Task objective: Read through the entries below and return each line with the word "submenu".
====== Data for this exercise ======
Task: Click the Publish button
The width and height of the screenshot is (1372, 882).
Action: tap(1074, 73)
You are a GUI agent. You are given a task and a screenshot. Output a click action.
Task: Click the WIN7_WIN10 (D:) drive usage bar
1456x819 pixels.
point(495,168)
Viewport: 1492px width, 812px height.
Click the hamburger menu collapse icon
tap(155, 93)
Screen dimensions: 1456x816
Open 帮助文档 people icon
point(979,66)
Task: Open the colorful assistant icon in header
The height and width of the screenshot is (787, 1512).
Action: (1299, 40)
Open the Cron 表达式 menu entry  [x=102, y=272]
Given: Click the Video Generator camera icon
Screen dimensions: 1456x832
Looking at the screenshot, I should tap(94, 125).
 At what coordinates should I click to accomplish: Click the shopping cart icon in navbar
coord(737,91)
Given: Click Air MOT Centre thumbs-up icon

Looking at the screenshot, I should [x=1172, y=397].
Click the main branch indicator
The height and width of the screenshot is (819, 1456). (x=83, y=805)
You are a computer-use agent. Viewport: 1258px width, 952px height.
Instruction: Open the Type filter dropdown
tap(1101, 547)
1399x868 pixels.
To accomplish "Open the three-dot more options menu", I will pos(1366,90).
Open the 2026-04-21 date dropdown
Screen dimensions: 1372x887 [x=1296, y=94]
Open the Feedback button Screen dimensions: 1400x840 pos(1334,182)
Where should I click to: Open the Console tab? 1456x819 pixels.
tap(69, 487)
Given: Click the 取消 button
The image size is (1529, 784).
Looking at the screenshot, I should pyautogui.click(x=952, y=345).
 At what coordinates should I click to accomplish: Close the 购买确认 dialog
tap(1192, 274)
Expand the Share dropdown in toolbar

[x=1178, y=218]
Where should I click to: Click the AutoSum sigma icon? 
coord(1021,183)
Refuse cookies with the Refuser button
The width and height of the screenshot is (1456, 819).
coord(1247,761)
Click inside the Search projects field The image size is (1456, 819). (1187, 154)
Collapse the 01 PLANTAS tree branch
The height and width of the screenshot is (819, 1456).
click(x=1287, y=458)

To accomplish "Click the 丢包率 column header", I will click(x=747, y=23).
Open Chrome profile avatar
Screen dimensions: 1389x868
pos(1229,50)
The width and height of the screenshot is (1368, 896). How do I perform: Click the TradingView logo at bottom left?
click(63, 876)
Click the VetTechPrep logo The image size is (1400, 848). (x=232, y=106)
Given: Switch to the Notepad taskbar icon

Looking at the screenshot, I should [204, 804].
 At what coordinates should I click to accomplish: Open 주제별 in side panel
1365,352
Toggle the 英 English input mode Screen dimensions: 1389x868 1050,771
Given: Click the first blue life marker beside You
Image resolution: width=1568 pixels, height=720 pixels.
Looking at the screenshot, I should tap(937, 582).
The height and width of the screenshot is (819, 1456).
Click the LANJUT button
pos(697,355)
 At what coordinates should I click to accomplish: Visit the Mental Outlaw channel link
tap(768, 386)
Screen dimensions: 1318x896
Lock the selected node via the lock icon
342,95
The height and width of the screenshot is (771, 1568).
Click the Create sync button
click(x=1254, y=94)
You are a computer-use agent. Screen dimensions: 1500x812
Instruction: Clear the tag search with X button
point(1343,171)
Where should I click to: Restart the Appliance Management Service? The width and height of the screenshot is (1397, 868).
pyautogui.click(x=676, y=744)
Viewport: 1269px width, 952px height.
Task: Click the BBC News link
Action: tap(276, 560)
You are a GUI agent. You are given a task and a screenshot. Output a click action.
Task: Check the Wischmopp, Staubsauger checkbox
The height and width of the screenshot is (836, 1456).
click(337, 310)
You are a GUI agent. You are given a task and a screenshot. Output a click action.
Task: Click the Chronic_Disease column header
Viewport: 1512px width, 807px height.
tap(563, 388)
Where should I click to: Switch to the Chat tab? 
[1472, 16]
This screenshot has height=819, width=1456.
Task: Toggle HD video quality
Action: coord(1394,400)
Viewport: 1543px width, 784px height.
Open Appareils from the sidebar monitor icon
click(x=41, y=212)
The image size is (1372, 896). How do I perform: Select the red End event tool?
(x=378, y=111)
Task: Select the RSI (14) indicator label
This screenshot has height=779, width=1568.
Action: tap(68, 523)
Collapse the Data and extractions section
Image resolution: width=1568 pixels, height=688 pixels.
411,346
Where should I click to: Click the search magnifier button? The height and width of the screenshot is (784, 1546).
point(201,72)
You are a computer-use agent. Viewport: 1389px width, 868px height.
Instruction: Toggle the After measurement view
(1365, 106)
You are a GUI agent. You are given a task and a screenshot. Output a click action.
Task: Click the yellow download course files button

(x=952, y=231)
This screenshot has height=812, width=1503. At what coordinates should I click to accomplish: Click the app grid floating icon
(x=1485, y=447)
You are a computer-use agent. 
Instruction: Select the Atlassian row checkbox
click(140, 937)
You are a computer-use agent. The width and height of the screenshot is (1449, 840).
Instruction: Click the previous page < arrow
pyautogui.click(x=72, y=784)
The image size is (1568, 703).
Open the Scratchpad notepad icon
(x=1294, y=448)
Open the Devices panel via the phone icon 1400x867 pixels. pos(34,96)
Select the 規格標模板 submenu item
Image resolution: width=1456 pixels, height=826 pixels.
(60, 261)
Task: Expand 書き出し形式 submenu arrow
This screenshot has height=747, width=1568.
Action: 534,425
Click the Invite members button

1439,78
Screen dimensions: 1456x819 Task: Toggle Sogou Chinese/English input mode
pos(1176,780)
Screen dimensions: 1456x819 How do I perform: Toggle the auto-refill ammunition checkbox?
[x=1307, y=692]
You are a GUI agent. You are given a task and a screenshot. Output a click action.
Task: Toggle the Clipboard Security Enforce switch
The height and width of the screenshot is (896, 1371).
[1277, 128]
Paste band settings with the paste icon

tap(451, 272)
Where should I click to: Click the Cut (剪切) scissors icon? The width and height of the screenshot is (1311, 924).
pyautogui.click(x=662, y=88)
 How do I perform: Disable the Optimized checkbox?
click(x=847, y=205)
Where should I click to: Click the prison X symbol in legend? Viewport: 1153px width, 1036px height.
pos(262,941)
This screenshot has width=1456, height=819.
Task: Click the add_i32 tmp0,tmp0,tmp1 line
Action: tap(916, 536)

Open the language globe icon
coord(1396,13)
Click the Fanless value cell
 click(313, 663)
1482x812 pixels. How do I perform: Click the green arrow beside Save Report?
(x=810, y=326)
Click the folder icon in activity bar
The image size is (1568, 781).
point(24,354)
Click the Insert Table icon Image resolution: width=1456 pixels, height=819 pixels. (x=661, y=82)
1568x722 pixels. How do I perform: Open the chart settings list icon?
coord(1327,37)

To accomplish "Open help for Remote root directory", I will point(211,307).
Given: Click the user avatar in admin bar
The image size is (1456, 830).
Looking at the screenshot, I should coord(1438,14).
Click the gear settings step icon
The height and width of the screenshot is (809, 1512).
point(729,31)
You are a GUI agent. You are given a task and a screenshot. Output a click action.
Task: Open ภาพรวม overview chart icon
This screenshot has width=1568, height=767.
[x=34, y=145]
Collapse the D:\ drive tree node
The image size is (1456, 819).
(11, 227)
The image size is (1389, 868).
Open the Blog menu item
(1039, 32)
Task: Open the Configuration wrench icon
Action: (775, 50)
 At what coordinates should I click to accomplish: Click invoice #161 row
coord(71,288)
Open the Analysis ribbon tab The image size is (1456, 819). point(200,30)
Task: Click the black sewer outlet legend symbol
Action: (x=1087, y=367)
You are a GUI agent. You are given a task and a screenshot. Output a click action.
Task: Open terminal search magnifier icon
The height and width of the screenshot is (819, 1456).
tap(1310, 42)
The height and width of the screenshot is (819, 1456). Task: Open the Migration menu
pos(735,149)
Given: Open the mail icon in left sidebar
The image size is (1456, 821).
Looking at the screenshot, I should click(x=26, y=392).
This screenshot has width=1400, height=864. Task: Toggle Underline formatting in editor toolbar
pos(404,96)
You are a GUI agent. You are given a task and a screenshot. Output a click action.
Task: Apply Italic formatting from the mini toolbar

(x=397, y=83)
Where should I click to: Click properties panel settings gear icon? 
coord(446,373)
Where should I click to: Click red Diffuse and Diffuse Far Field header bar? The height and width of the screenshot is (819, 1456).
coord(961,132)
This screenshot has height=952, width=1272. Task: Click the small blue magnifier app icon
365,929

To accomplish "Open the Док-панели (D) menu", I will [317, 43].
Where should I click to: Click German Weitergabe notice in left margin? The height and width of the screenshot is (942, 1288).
======
Completed exercise:
Select the 規格標模板 submenu item
Task: Expand 書き出し形式 submenu arrow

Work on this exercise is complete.